Minggu, 02 Juni 2013

Jika Karena Harta, Dari Dulu Sudah Kuterima



HARI ini adalah hari pernikahannya. Entah apa yang kurasakan, sedih, gembira ataukah malah plain? Tapi yang pasti seharian ini aku hanya terdiam, memandang nanar setiap pojok kamar. Bingung.

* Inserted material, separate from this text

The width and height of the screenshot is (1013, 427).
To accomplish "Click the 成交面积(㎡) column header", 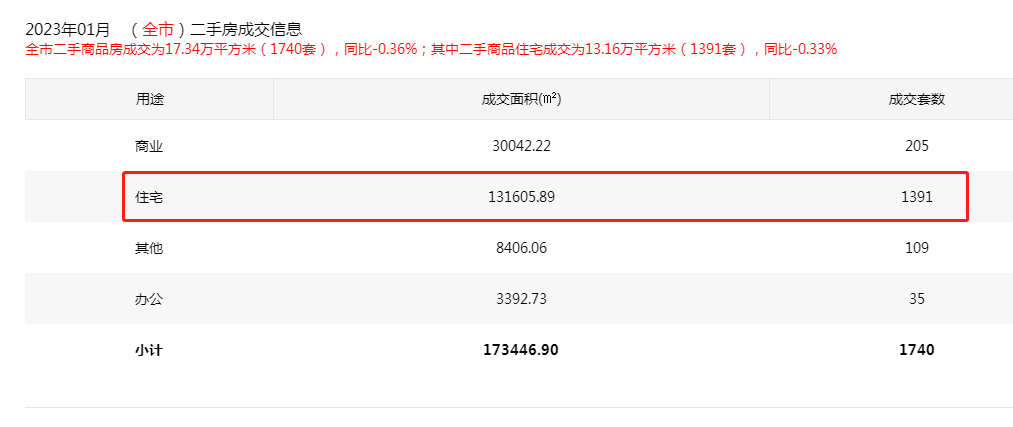I will click(x=521, y=99).
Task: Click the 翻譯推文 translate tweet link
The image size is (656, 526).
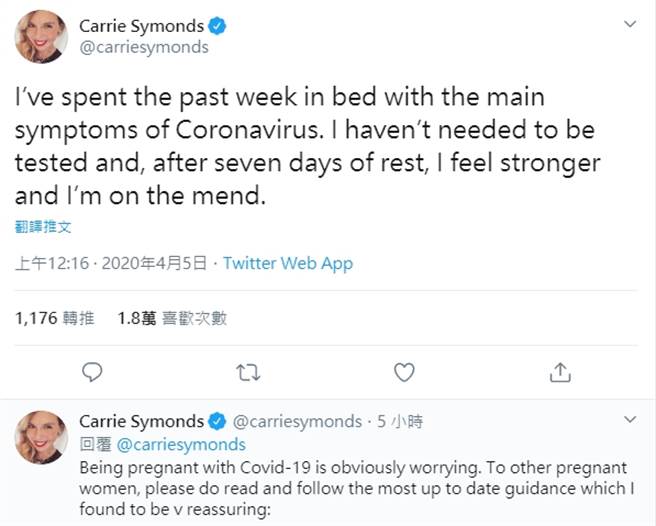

Begini ya rasanya ditinggal menikah? Padahal dulu aku sama sekali tidak merasakan sesuatu yang istimewa dalam hati. Biasa saja malah cenderung apatis. Tepat dua tahun yang lalu, saat ada seseorang yang tiba-tiba datang mengejutkanku. Ia datang melamarku? Apa melamar? Melamar anak ingusan? Ya, aku baru saja duduk di semester empat perkuliahan.
Saatnya memang tepat, aku baru saja ditinggal pergi oleh matahari. Dia pergi bersama bintang ke belahan bumi lain yang masih bisa kulihat. Seperti yang pernah orang katakan, jika sakit hati oleh cinta maka penawarnya adalah cinta lagi.
Tapi aku ya aku, seumur-umur aku tak pernah diapeli oleh lelaki manapun. Secara personal tidak pernah sekalipun. Kalau teman lelakiku datang berama-ramai itu jelas sangat sering, merayakan kelulusan atau sekedar makan-makan biasa. Itu juga bersama teman-teman perempuan.

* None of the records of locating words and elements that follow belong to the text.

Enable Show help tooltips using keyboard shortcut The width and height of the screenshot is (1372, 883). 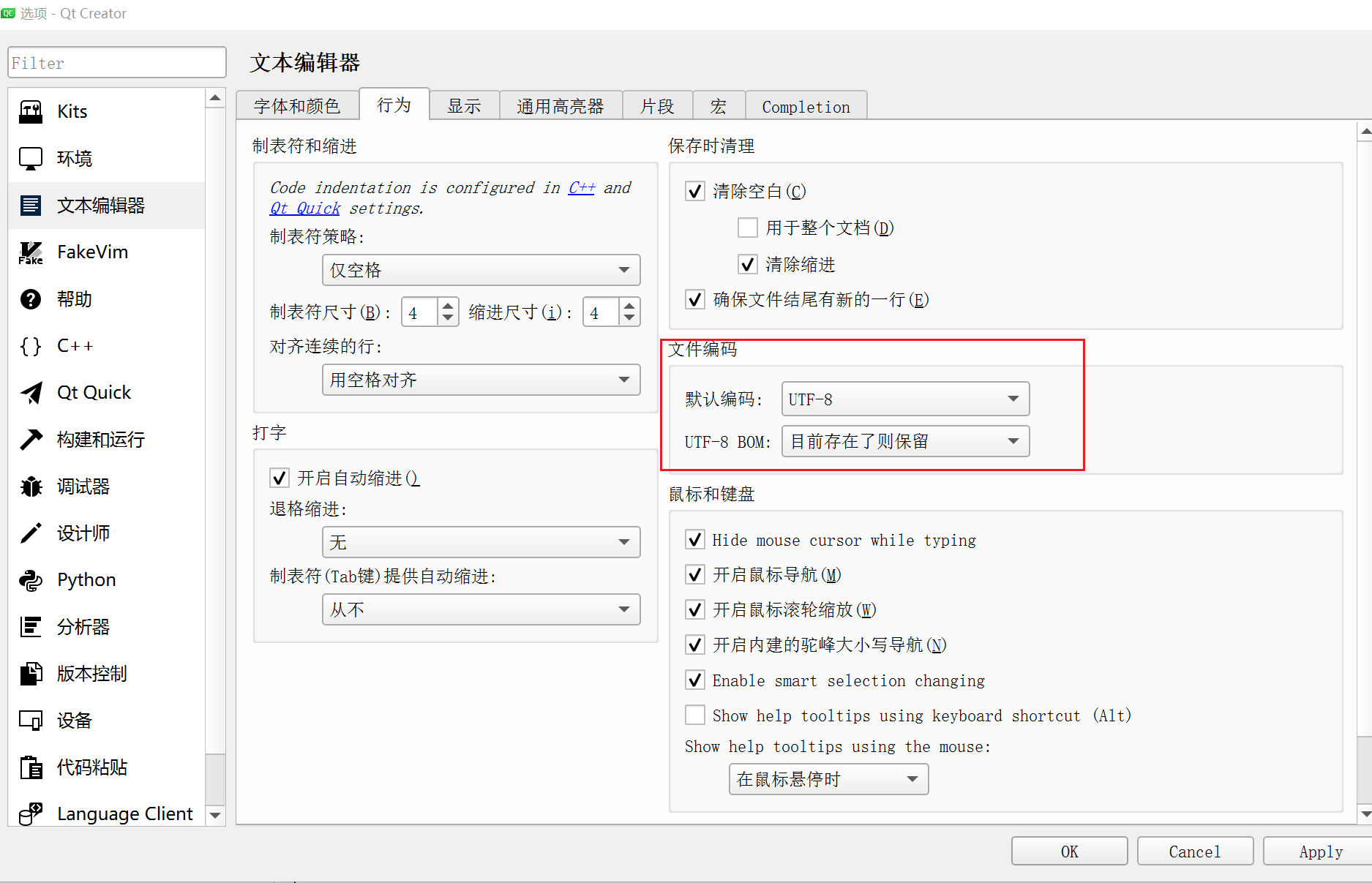click(x=694, y=715)
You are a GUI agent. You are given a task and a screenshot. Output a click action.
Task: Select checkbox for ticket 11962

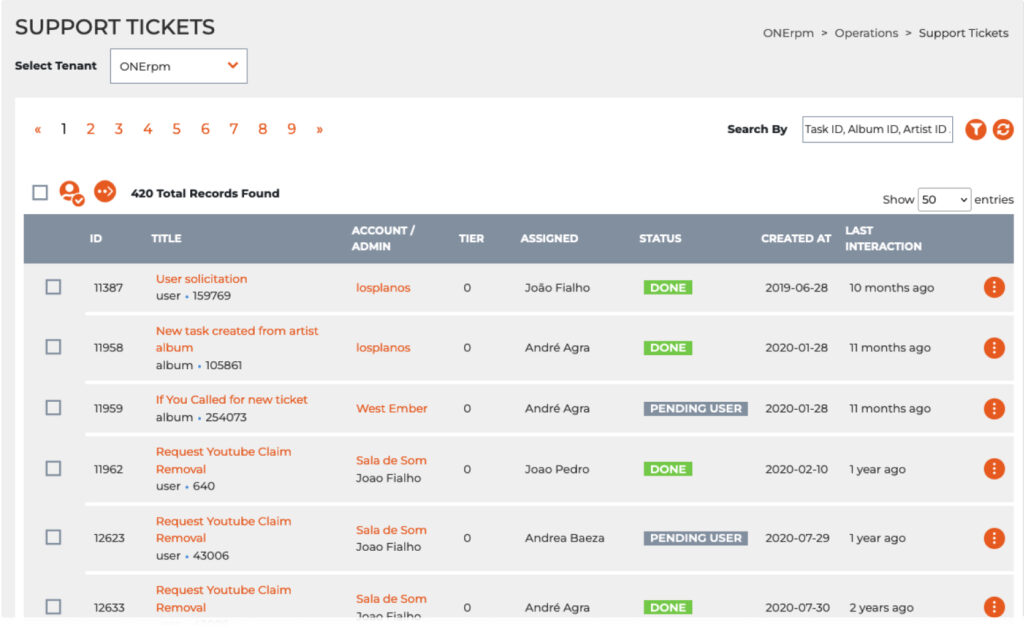[x=53, y=468]
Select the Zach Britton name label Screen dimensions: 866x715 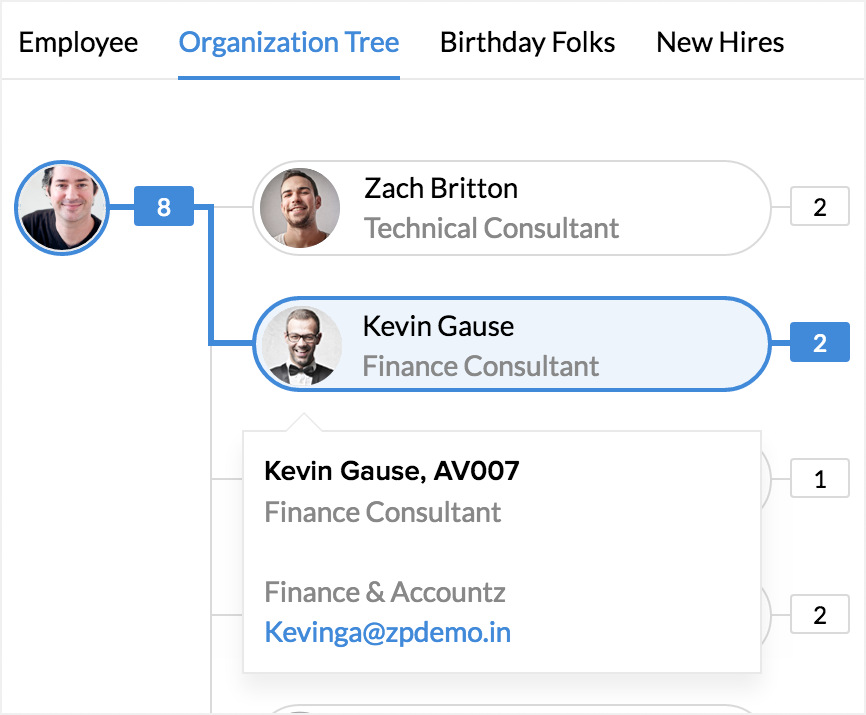tap(441, 188)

Aku hanya bisa diam, kaku dan beku. Disampingku ada ayah, sedang dia bersama teman paman yang kenal dekat dengan keluargaku. Memang dia tidak bisa dikatakan tidak, parasnya menawan. Tingginya sekitar 170-an lebih, dengan hidung mancung dan kulit putih. Teman paman itu yang menjadi jubirnya, menawarkan ini-itu.

Tapi yang jelas, melulu soal harta yang diceritakan.

Aku menunduk diam khusyu mendengarkan cerita teman paman tentangnya. Katanya, dia seorang wiraswasta di Jakarta. Punya kios dan tak pernah lupa menyisihkan uangnya untuk orang tua di desa. Kabarnya, ia juga punya banyak tanah di desa. Berpuluh-puluh juta disebutkan. Pertemuan itu berlalu begitu saja, tersisa perkenalan nama dan cerita tentang harta.

Unik.

Pekan kedua aku tak menyangka. Aku hanya berharap jika dia enggan kembali setelah pertemuan pertama itu. Tapi ternyata tidak, dia kembali bersama temannya yang lain. Hmm.

Pertemuan kali ini dia berani berbicara lepas, tidak terlihat kaku sama sekali. Justru membuatku semakin tak yakin dengan keseriusan ucapannya tempo hari.
Segera kuakhiri saja sebelum semuanya menambah ganjalan di hati kian kaya. 

Tersampaikanlah bahwa aku belum siap dengan ini dan itu. Meski dia berjanji akan menunggu hingga lulus pun aku tetap belum siap. Sederhana, aku khawatir pertemuan itu terus terjadi setiap pekannya. Seperti rutinitas apel setiap senin. Apalagi jika janji suci itu ditunda dua tahun lagi.

Beberapa tahun kemudian aku mendengar kabar dia akan menikah. So? Kenapa harus menyesal?

Lagi-lagi, saat ayah berjamaah shubuh di masjid. Terjadilah pembicaraan dengan teman paman itu. “Wah pak, dia mah belum nikah aja udah ngasih uang sekian juta sama mertuanya. Dibeliin ini-itu,” kata teman paman dengan semangat menggebu seolah menyiratkan nyesel kan nggak besanan? begitu.

Yup, dalam setiap dinamika kehidupan selalu ada pergerakan, pilihan dan keputusan beserta segala resikonya. Dan semua ini tidak lepas dari segala pertimbangan, dengan pedoman utama agama tentunya. Agama tidak bisa dibagikan seperti harta dan seorang imam utamanya dipilih berdasarkan agamanya.

Sedihnya keluarga si aku sedang berada dalam keadaan ekonomi yang tidak stabil. Orang tuanya berhenti bekerja karena umur yang menghentikan. Hingga akhirnya tokoh aku yang berikhtiar mencari rizqi. Rasa menyesal itu sempat menyelinap dalam hati, tapi apakah selalu harta akan membahagiakan? Percayalah bahwa Allah Swt. telah menuliskan setiap diri dengan rizqinya masing-masing. Lalu kenapa harus takut dan menyesali?

Yuk doakan tokoh aku supaya Alloh kuatkan dan dimudahkan dalam mencari rizqi yang telah dituliskan. Aamiin.